Data extracts:
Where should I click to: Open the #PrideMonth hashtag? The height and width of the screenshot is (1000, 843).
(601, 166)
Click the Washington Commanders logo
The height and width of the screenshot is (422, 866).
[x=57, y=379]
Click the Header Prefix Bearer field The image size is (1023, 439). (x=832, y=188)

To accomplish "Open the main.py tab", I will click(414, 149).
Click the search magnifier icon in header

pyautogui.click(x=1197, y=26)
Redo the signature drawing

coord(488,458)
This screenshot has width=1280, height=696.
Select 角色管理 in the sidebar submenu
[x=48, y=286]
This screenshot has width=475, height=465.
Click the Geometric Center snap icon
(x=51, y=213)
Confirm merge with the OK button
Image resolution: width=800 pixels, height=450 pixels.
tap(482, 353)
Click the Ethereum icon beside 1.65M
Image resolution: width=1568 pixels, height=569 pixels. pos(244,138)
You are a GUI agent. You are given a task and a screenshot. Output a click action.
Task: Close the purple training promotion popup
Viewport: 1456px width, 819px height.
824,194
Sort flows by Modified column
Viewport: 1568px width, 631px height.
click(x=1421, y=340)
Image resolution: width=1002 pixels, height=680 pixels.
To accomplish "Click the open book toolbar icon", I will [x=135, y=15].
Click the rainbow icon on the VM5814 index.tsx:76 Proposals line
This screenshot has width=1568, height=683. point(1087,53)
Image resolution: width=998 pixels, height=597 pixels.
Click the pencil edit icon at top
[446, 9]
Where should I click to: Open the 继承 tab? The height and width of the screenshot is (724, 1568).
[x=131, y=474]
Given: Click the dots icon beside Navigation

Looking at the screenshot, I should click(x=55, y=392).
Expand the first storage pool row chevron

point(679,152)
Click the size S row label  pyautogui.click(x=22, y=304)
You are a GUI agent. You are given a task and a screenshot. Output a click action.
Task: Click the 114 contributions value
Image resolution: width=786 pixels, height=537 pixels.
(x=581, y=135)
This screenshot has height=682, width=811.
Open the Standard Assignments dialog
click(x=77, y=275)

Task to complete:
Reproduce verbatim the range of lines that opens the records and closes with the line containing "Task: Close the". Omit everything after it.

Output below:
Where should I click to: Open the #PrideMonth hashtag? The height and width of the screenshot is (1000, 843).
(601, 166)
Click the Washington Commanders logo
The height and width of the screenshot is (422, 866).
[x=57, y=379]
Click the Header Prefix Bearer field The image size is (1023, 439). (x=832, y=188)

To accomplish "Open the main.py tab", I will click(414, 149).
Click the search magnifier icon in header

pyautogui.click(x=1197, y=26)
Redo the signature drawing

coord(488,458)
This screenshot has width=1280, height=696.
Select 角色管理 in the sidebar submenu
[x=48, y=286]
This screenshot has width=475, height=465.
Click the Geometric Center snap icon
(x=51, y=213)
Confirm merge with the OK button
Image resolution: width=800 pixels, height=450 pixels.
tap(482, 353)
Click the Ethereum icon beside 1.65M
Image resolution: width=1568 pixels, height=569 pixels. pos(244,138)
You are a GUI agent. You are given a task and a screenshot. Output a click action.
Task: Close the purple training promotion popup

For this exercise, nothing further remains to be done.